Crayons and Stilettos: Finding the meaning of life
By Tiffany Evans
Journal columnist
A couple of weeks ago in this column I discussed the answer to the meaning of life as depicted in a movie “The Hitch Hikers Guide to the Galaxy.” I incorrectly remembered the answer as being one. I tell you this because as I often do, I was sharing with my husband what the column was about, and when I got to the meaning of life he said “42” as I said “1.” As a mom of two boys, I have a lot of moments where I don’t remember something exactly perfect. Both my kids seemingly have photographic memories and can tell you who got them what for their birthday when they turned 2, they can tell you what happened on a movie that they watched when they were three and in the case of my 8-year-old can remember the exact order and spelling for his weekly spelling words. My oh my!!
This again brings me naturally to a funny incident that happened in our household just last week. The boys and I were discussing something that had happened probably months ago. To be completely honest right this second, I can’t even begin to remember what it was. Just goes to show you that “mommy brain” is indeed very real. Both boys remembered this event as being complete opposites from each other. After much discussion with each re-telling the entire story more than once, my eldest finally says, “don’t you always say I have the best memory in the house.” Ugh… my own words come back to bite me (as always). I stared at him thinking to myself, yes you do. However, I looked at him and said, “you might have the best memory but you also could be telling me incorrectly just so that I will agree with you.”
A few months ago, I was giving my eldest son a spelling test. You know the ones where the teacher says a word, gives a sentence and the student writes down the word. As I was reading him the words and giving him the sentences, I noticed that he seemed to be taking longer than what I thought was necessary on a few of the words.
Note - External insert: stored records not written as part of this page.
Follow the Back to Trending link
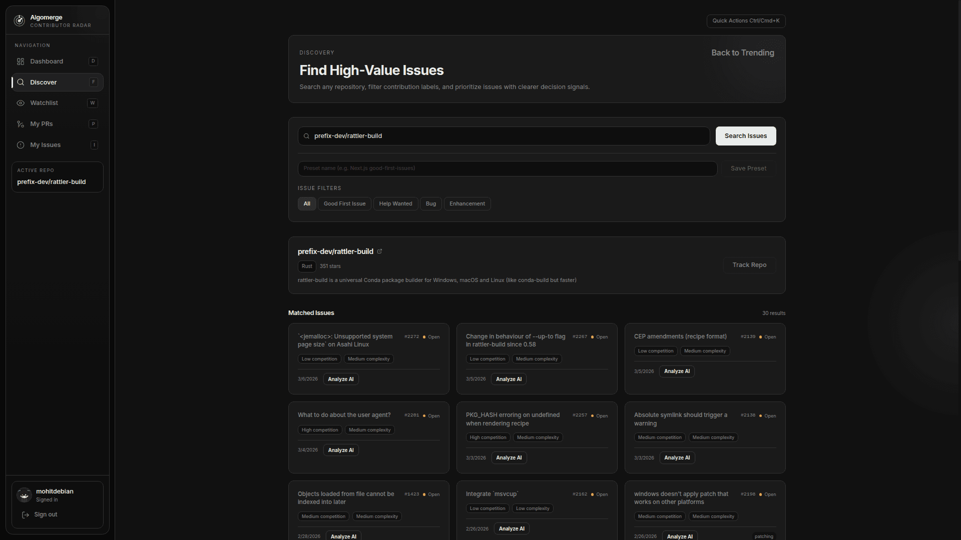The height and width of the screenshot is (540, 961). 742,53
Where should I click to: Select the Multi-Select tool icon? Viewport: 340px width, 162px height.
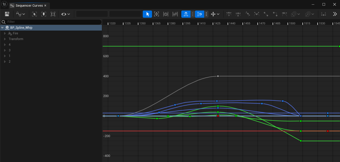(175, 14)
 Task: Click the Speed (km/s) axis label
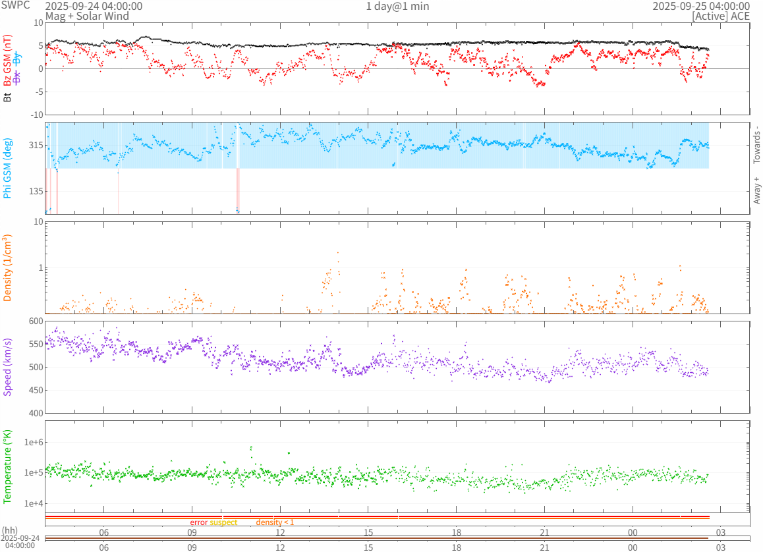(8, 367)
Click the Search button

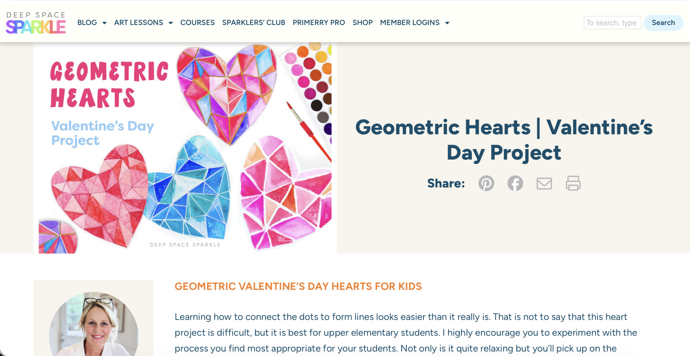pos(663,23)
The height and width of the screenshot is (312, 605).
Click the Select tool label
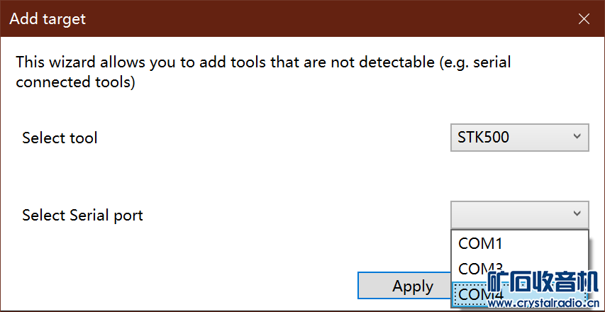pyautogui.click(x=60, y=138)

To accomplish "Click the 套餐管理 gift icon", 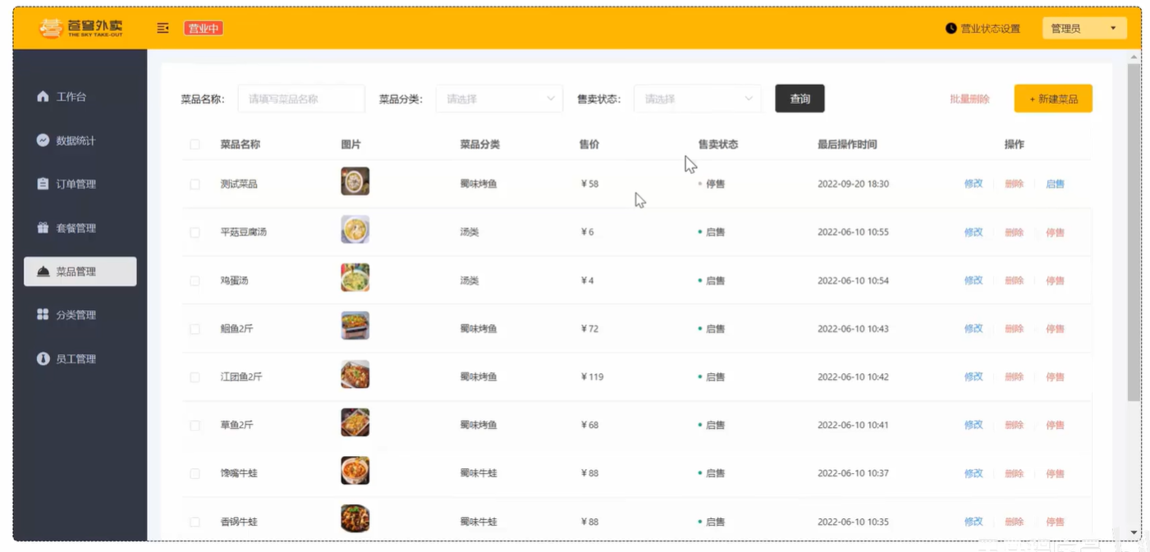I will [x=44, y=228].
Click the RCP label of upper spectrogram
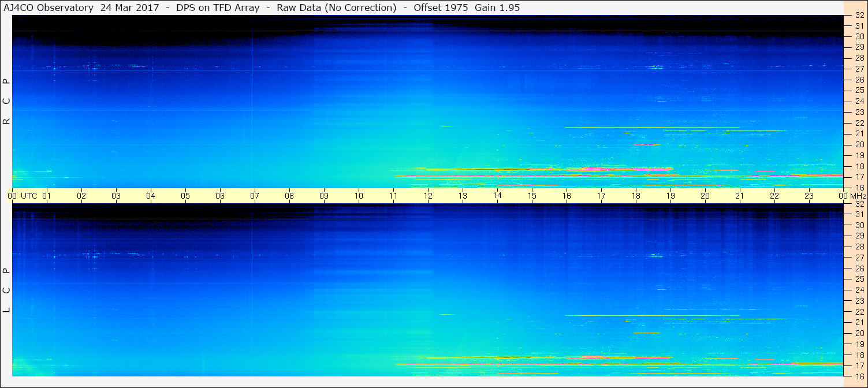The height and width of the screenshot is (388, 868). [x=7, y=101]
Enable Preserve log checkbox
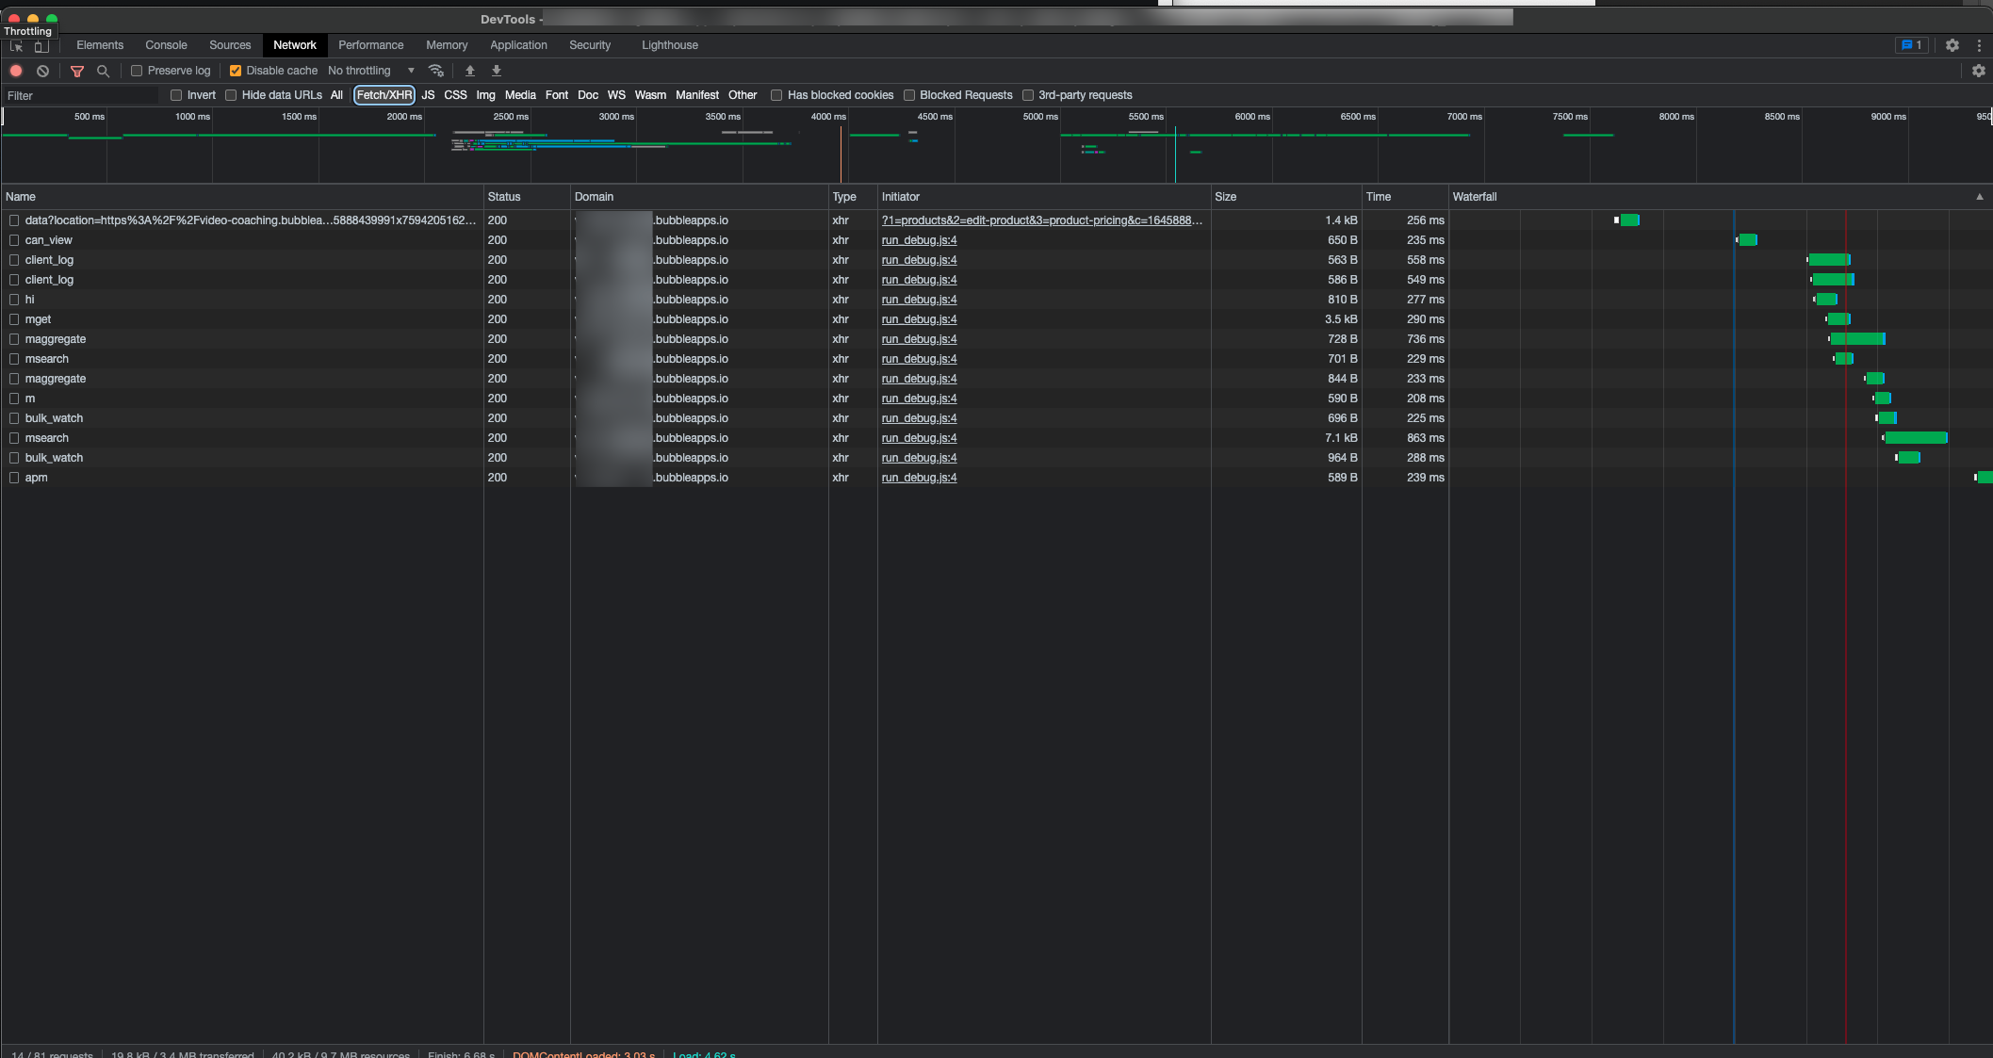The image size is (1993, 1058). click(x=137, y=71)
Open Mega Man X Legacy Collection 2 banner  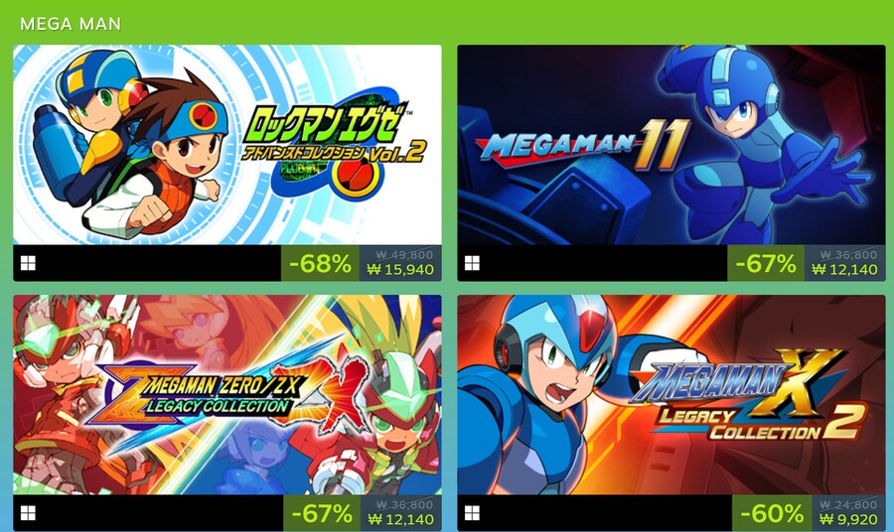point(671,395)
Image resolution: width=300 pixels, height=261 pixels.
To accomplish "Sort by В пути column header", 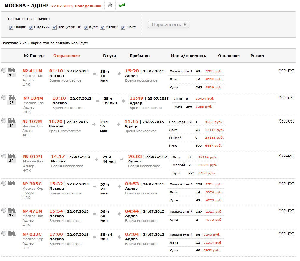I will pyautogui.click(x=109, y=56).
A couple of words in, he says “can you stop doing sentences and just tell me the word.” In looking at his paper, I realized that with each word I said he would write not just that word, but a word or two that came after. He had memorized the order of the words as we gave them to him during the week, and as a result memorized the spelling of each word. What we discovered was that in order for him to actually learn the words and not just memorize them we would have to change up the order both in practice and in testing. Now I jump around. I remember the first time that I jumped around on his spelling words, as I read the second word, he looked at me and said, “no, that is not the next word it should be (whatever the next word was in the original order).” He had indeed already written what he remembered to be the next word on his paper.
The more time that I spend watching, teaching, playing with these two wild and crazy boys the more that I learn. In watching them and listening to their conversations I have found them to be little sponges. Even when they don’t fully comprehend what is going on around them, they continue to absorb the information and put it into practice in their daily lives. I continue to be blown away by their ability to recall odd events and retell them with way more detail than what I can possibly even remember.